*** Exercise data

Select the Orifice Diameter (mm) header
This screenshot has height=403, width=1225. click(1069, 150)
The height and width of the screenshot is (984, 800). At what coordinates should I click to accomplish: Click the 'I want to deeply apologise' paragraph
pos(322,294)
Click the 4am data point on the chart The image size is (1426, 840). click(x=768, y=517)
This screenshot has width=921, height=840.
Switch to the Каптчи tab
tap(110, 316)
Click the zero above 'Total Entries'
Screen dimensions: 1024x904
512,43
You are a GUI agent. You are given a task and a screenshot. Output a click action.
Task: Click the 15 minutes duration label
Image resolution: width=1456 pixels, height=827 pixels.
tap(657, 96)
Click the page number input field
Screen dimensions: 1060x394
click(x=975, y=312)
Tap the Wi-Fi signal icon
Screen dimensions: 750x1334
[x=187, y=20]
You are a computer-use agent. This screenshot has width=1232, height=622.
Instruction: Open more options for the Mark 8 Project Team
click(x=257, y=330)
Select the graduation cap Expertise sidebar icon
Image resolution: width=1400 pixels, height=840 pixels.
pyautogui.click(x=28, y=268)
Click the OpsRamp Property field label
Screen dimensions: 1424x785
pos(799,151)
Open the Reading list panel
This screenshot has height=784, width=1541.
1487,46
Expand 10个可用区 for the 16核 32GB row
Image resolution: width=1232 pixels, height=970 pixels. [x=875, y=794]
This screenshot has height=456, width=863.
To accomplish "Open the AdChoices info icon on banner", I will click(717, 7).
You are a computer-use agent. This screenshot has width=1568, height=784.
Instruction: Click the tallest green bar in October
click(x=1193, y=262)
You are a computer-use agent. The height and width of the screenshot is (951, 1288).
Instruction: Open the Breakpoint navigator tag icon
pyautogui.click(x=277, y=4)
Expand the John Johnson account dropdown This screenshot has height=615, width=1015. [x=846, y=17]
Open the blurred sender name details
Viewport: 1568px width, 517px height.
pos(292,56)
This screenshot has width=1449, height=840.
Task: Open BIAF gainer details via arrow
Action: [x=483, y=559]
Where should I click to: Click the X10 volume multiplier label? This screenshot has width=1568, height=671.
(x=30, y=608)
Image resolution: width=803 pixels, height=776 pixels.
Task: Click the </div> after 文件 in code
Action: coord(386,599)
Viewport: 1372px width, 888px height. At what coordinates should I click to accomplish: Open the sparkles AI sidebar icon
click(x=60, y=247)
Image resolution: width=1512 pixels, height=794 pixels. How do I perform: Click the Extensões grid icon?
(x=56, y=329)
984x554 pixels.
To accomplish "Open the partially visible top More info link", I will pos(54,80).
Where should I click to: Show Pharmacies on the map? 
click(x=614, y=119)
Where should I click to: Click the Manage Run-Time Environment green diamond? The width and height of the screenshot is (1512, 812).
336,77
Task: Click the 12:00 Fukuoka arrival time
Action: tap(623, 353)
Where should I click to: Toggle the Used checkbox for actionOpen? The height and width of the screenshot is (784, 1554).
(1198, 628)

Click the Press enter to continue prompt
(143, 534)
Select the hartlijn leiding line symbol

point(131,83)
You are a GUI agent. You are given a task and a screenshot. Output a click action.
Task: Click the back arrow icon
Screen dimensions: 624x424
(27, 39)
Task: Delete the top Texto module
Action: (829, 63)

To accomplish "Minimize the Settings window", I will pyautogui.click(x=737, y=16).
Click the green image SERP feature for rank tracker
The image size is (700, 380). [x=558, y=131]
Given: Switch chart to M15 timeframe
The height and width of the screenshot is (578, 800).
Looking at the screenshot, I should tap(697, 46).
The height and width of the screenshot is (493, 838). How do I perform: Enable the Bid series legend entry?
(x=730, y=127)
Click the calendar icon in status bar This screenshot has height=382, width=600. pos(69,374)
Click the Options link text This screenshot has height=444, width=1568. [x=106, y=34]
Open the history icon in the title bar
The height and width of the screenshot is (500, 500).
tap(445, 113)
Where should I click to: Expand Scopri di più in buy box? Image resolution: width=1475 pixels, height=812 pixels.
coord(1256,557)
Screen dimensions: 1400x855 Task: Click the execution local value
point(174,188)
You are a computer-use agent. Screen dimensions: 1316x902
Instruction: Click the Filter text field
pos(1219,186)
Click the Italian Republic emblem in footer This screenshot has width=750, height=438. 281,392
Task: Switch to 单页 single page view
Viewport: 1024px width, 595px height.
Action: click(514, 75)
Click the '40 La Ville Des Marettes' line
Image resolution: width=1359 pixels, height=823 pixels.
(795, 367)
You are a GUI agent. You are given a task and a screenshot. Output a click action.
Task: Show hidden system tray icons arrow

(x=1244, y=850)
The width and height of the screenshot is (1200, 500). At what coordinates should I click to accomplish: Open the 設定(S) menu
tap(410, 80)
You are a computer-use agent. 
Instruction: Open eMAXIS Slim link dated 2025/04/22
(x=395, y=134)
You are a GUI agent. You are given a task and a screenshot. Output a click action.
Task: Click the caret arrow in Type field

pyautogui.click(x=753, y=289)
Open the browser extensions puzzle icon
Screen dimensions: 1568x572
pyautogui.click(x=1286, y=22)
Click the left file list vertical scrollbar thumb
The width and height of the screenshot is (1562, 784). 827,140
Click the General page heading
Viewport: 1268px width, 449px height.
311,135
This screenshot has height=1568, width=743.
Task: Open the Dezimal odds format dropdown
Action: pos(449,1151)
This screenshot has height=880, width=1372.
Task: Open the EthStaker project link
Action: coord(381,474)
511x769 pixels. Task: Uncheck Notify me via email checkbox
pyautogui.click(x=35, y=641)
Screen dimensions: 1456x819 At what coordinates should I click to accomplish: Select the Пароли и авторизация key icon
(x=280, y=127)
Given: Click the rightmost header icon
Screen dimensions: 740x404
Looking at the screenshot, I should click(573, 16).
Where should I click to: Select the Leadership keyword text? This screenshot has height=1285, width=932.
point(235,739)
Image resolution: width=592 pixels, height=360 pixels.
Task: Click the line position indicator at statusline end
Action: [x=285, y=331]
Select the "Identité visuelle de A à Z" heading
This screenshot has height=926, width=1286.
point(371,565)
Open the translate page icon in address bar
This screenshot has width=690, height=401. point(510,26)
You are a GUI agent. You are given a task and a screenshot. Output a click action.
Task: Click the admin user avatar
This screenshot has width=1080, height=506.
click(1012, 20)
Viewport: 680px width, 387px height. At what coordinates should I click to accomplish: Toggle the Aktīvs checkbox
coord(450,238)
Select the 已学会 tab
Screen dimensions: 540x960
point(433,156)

******

Challenge -> Rewrite the lines above as a JSON list of strings, one string per line with blank lines left out, starting with the line that contains "Click the zero above 'Total Entries'" and going on through the line that contains "click(x=1193, y=262)". Include only those lines.

Full response ->
[
  "Click the zero above 'Total Entries'",
  "Screen dimensions: 1024x904",
  "512,43",
  "You are a GUI agent. You are given a task and a screenshot. Output a click action.",
  "Task: Click the 15 minutes duration label",
  "Image resolution: width=1456 pixels, height=827 pixels.",
  "tap(657, 96)",
  "Click the page number input field",
  "Screen dimensions: 1060x394",
  "click(x=975, y=312)",
  "Tap the Wi-Fi signal icon",
  "Screen dimensions: 750x1334",
  "[x=187, y=20]",
  "You are a computer-use agent. This screenshot has width=1232, height=622.",
  "Instruction: Open more options for the Mark 8 Project Team",
  "click(x=257, y=330)",
  "Select the graduation cap Expertise sidebar icon",
  "Image resolution: width=1400 pixels, height=840 pixels.",
  "pyautogui.click(x=28, y=268)",
  "Click the OpsRamp Property field label",
  "Screen dimensions: 1424x785",
  "pos(799,151)",
  "Open the Reading list panel",
  "This screenshot has height=784, width=1541.",
  "1487,46",
  "Expand 10个可用区 for the 16核 32GB row",
  "Image resolution: width=1232 pixels, height=970 pixels. [x=875, y=794]",
  "This screenshot has height=456, width=863.",
  "To accomplish \"Open the AdChoices info icon on banner\", I will click(717, 7).",
  "You are a computer-use agent. This screenshot has width=1568, height=784.",
  "Instruction: Click the tallest green bar in October",
  "click(x=1193, y=262)"
]